PROBLEM DETAILS — Each entry should be returned exactly as written, with no pictures carried over.
=======
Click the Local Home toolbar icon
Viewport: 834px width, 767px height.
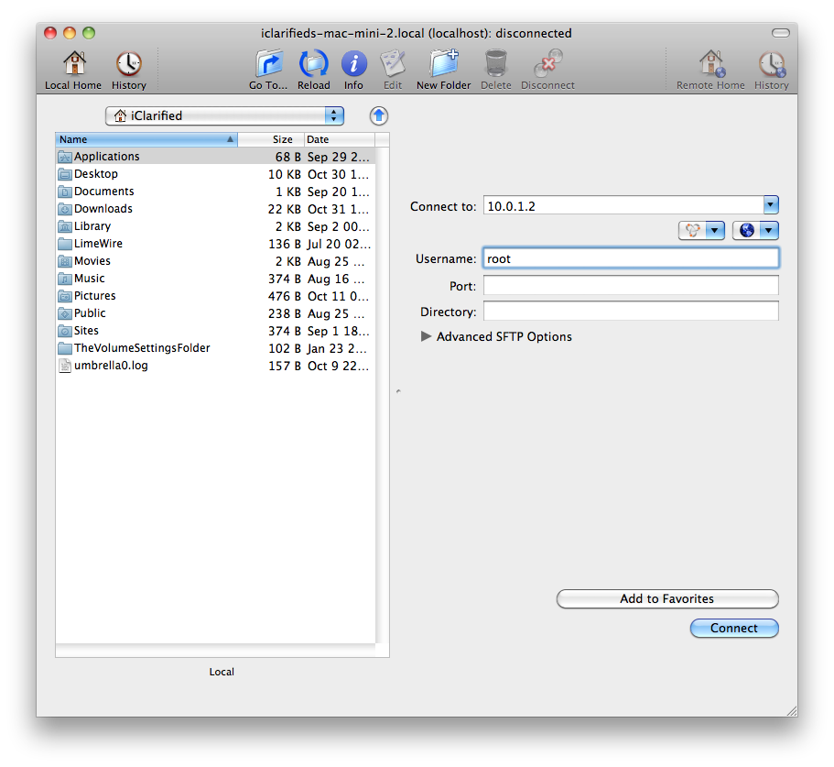point(73,70)
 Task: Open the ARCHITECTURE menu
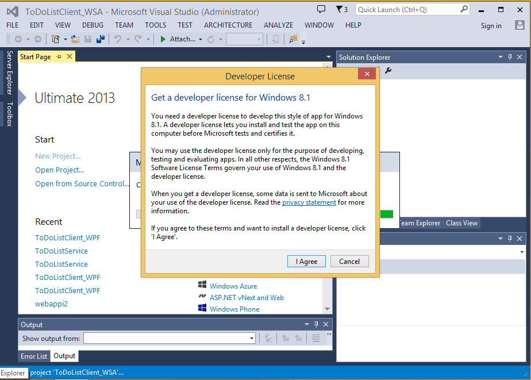pyautogui.click(x=228, y=25)
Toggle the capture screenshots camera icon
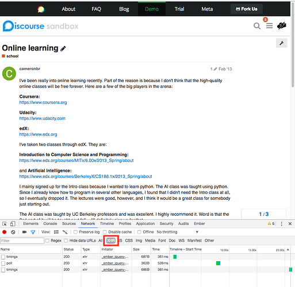This screenshot has height=287, width=295. (24, 232)
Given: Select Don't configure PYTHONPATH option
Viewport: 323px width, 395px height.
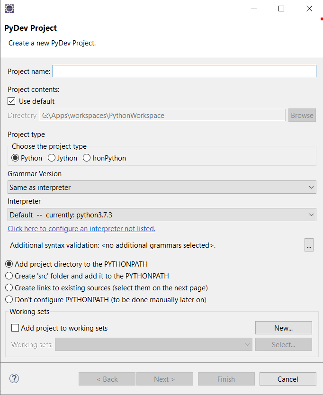Looking at the screenshot, I should [x=9, y=299].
=======
TASK RESPONSE —
Click the Local Home toolbar icon
Viewport: 834px width, 767px height.
point(73,70)
 Task: Open the ARCHITECTURE menu
pyautogui.click(x=228, y=25)
Toggle the capture screenshots camera icon
This screenshot has height=287, width=295. (24, 232)
Given: Select Don't configure PYTHONPATH option
Viewport: 323px width, 395px height.
Looking at the screenshot, I should [x=9, y=299].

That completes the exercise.